··· MATERIAL PROVIDED ···

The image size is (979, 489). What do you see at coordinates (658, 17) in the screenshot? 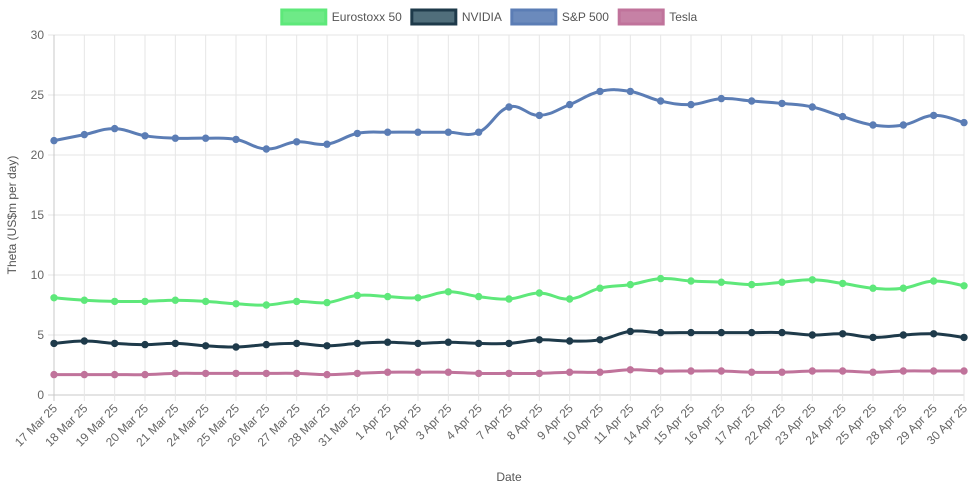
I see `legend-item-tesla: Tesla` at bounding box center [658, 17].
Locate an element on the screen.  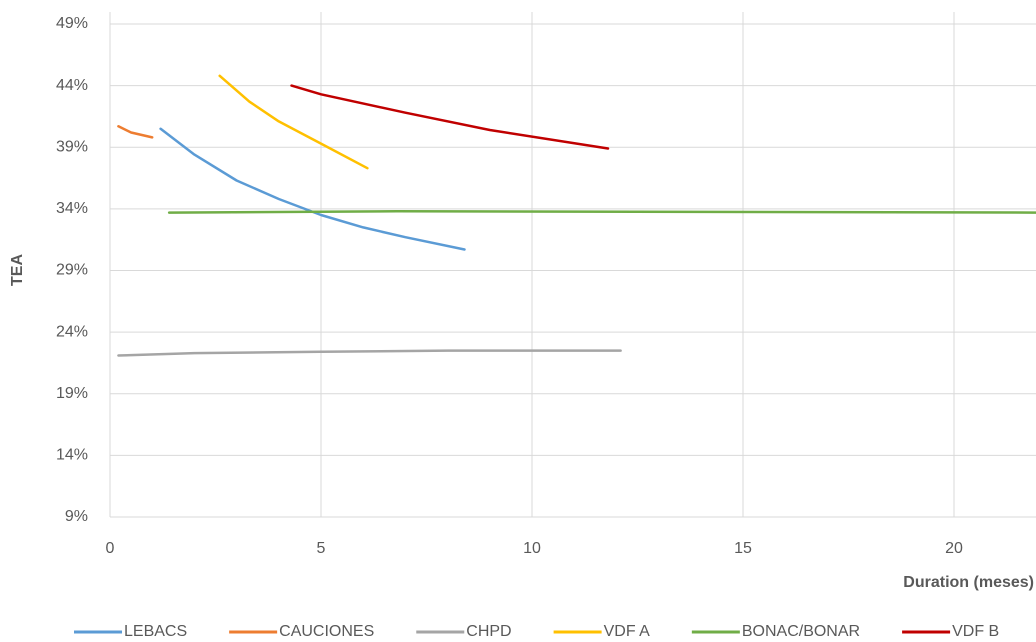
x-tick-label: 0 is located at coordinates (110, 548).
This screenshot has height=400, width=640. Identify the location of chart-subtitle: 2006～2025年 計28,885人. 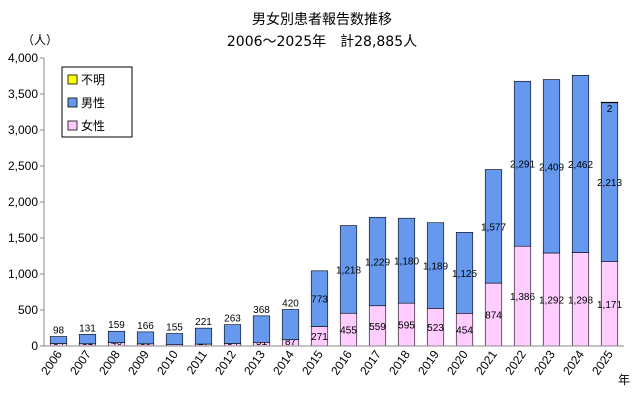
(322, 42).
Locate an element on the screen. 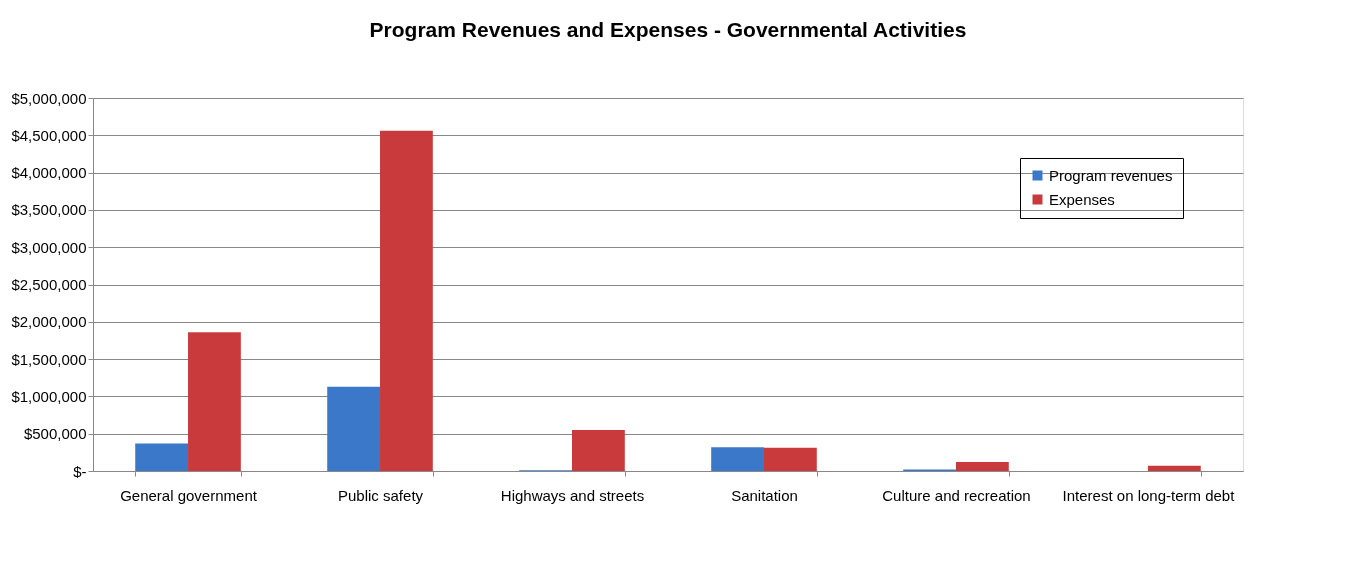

···

◆ **INSTRUCTION**
Reproduce the text of every record above word for word, omitting the pictures.

◆ **TASK RESPONSE**
The image size is (979, 489). What do you see at coordinates (658, 17) in the screenshot? 
I see `legend-item-tesla: Tesla` at bounding box center [658, 17].
Locate an element on the screen.  
x-tick-label: 0 is located at coordinates (110, 548).
This screenshot has height=400, width=640. Identify the location of chart-subtitle: 2006～2025年 計28,885人. 
(322, 42).
Locate an element on the screen. 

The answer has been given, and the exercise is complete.